• Given records:

§

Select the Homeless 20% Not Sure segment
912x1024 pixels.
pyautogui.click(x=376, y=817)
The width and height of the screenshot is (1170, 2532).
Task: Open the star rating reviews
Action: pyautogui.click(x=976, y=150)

§

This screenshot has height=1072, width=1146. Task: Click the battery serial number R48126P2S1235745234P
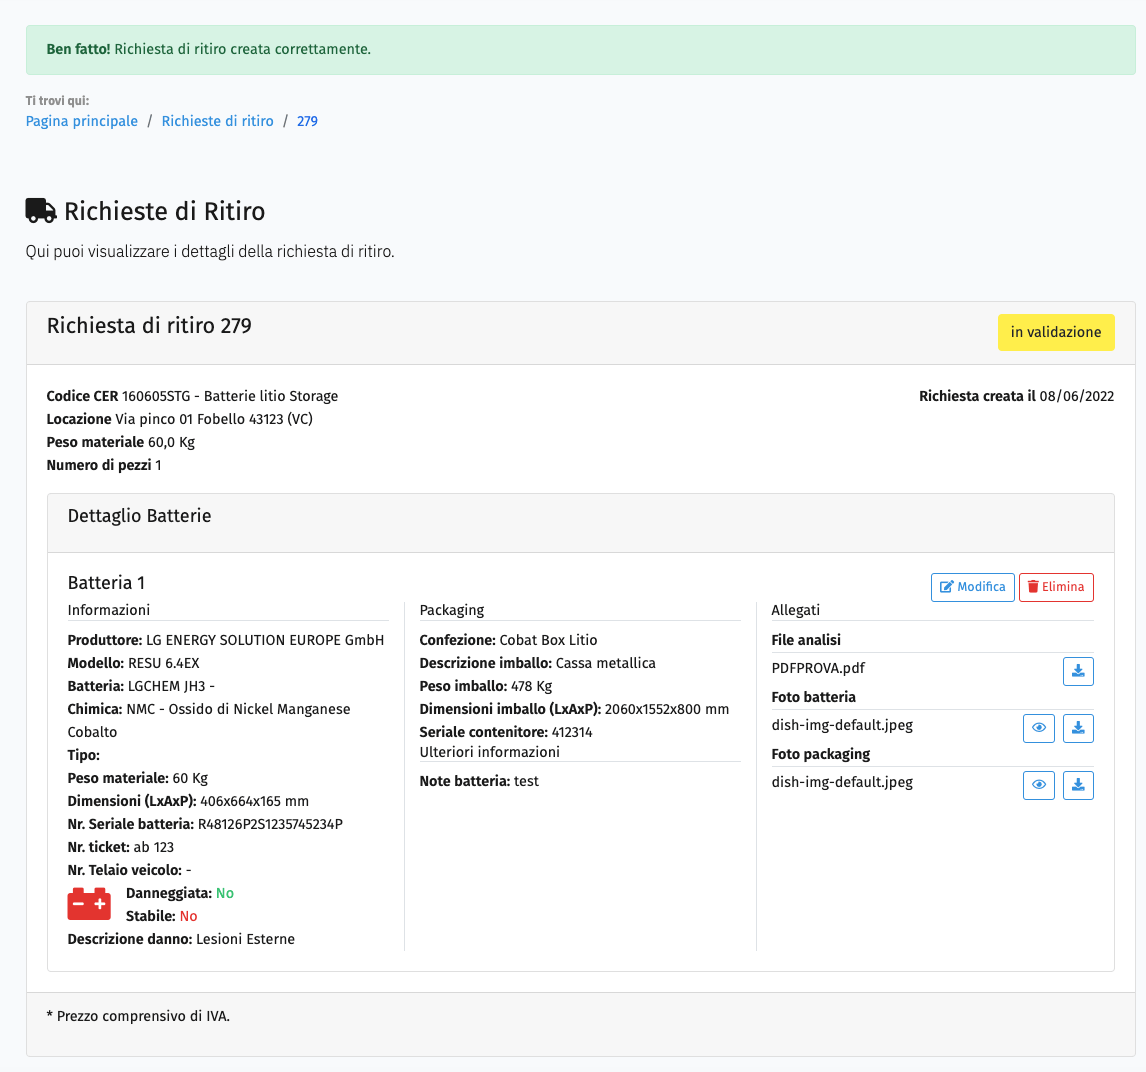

§

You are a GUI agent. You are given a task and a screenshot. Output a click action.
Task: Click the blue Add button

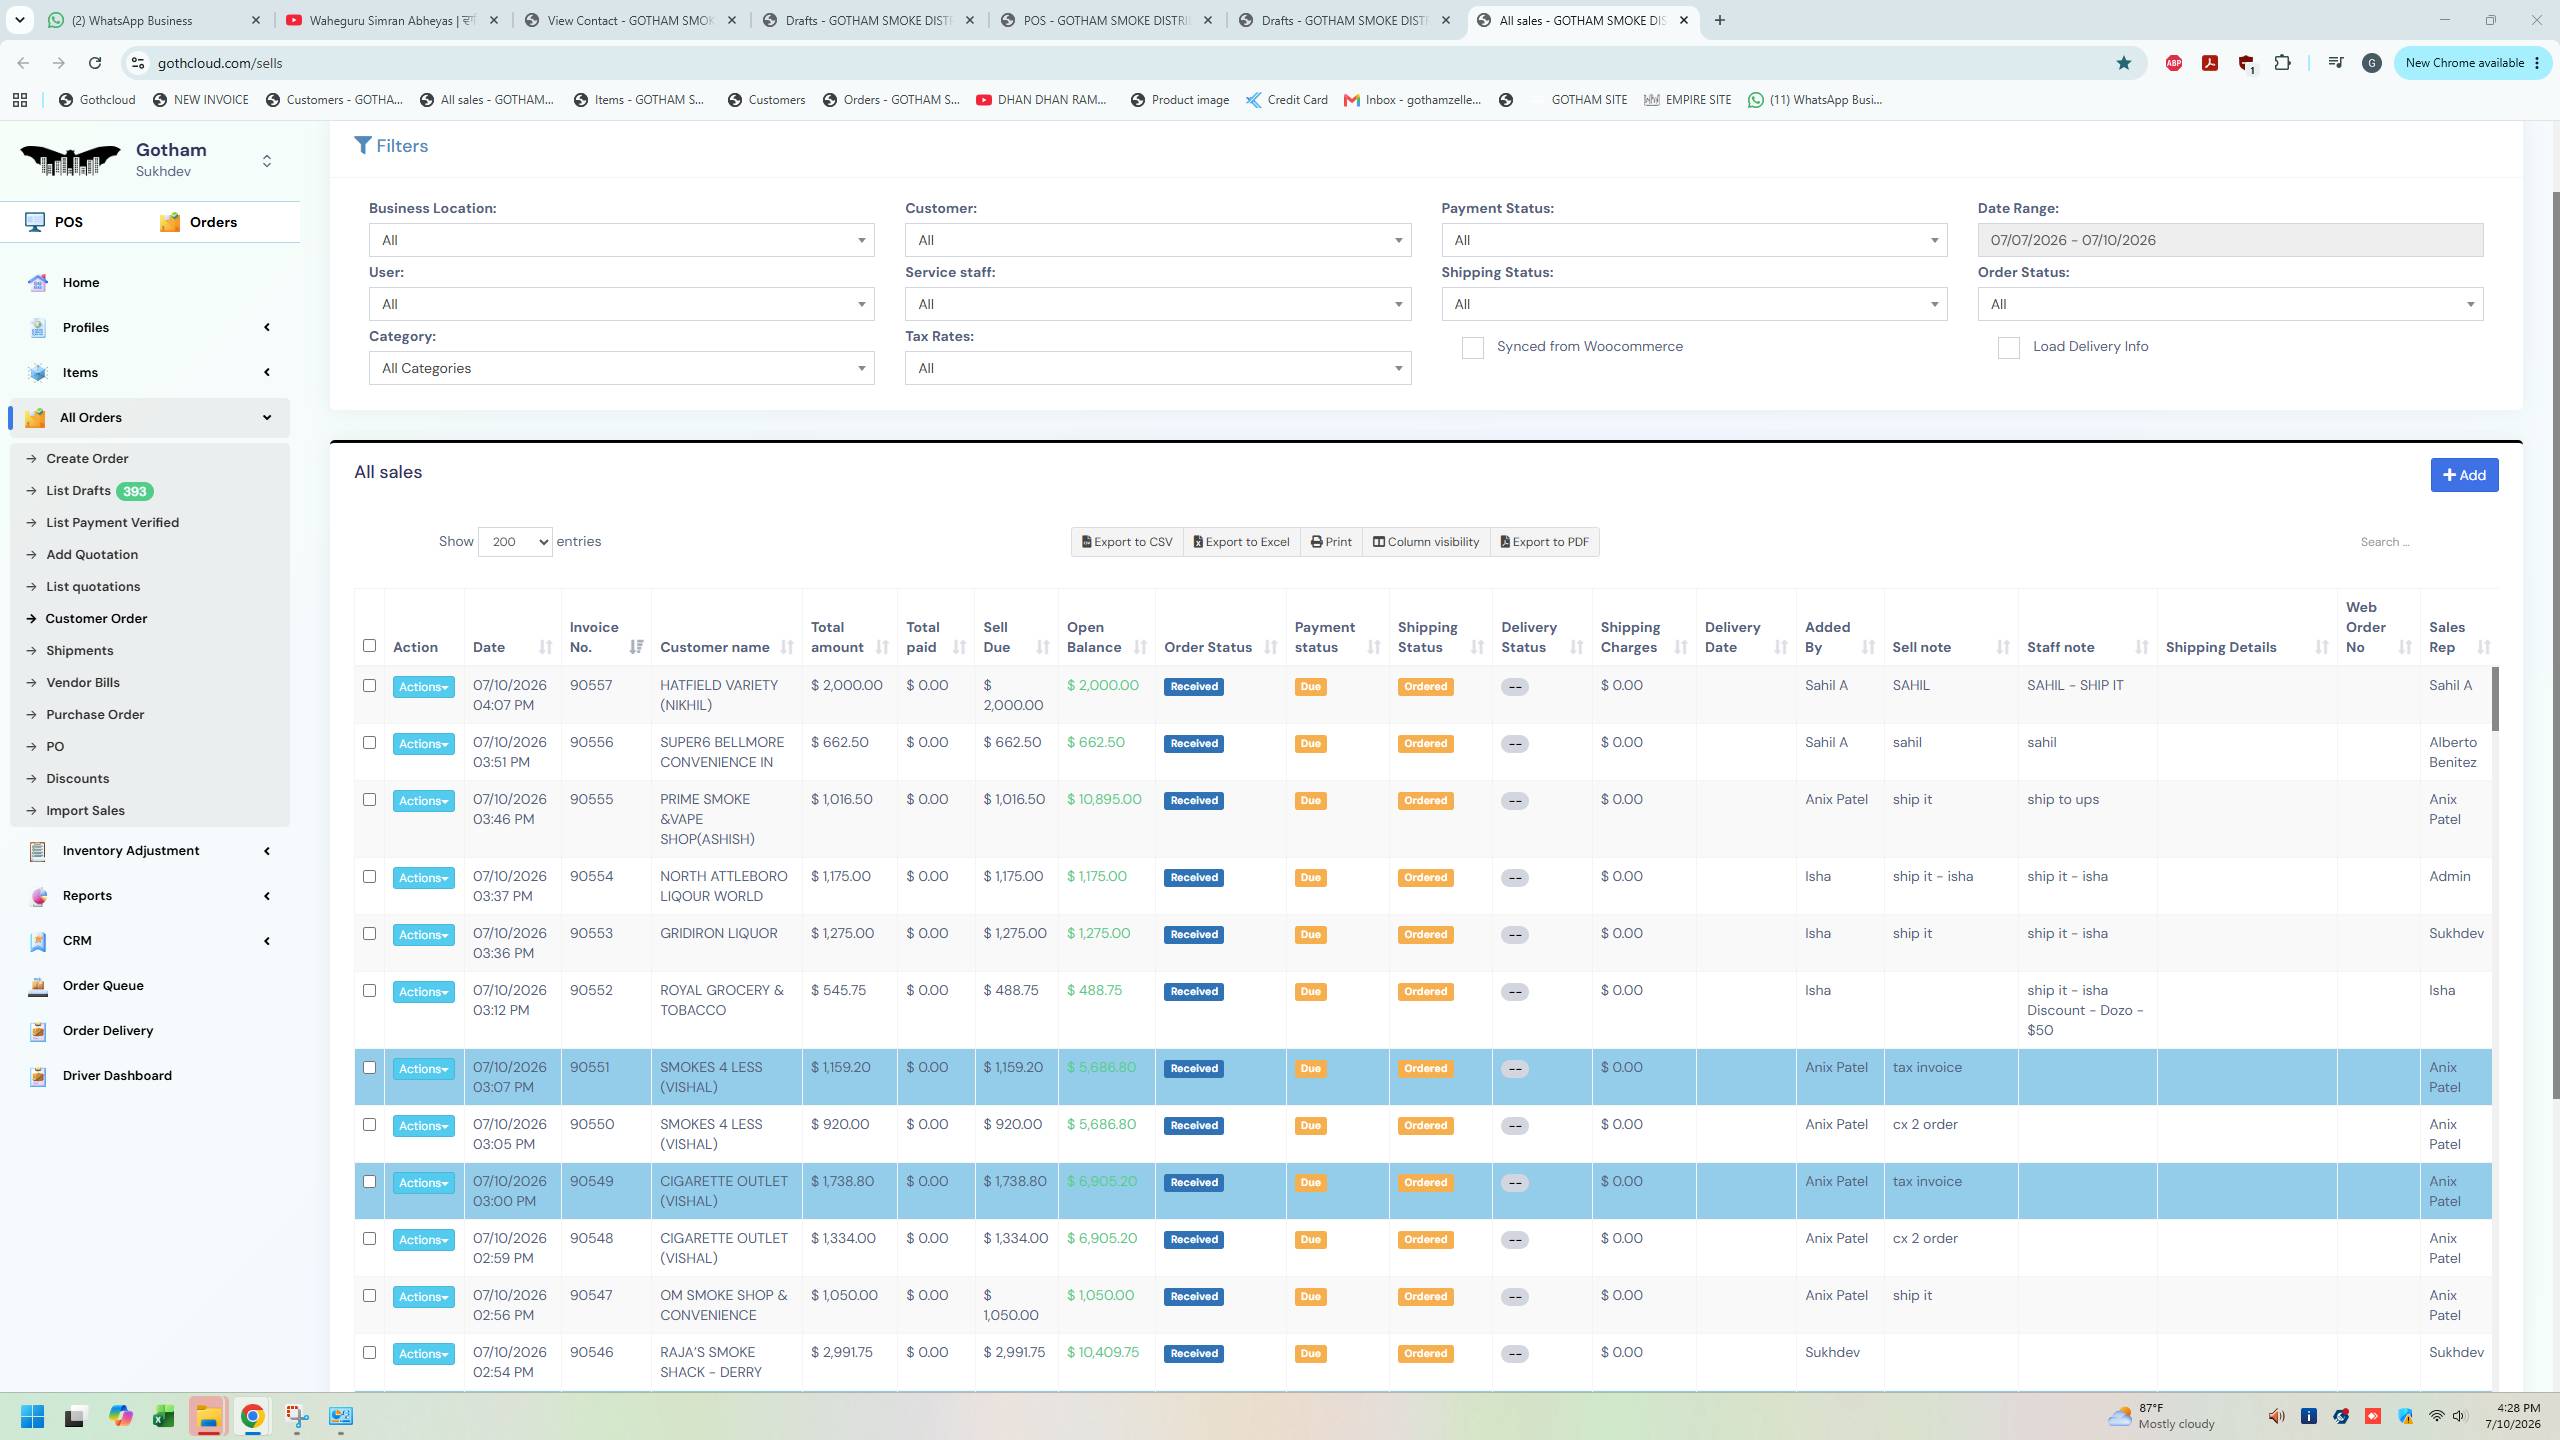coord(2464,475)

§

• Your task:
Write out the lines from the one containing "Select the Homeless 20% Not Sure segment" through the one containing "Action: pyautogui.click(x=976, y=150)", inclusive, copying them exactly as they appear in the records.

• Output of the task:
Select the Homeless 20% Not Sure segment
912x1024 pixels.
pyautogui.click(x=376, y=817)
The width and height of the screenshot is (1170, 2532).
Task: Open the star rating reviews
Action: pyautogui.click(x=976, y=150)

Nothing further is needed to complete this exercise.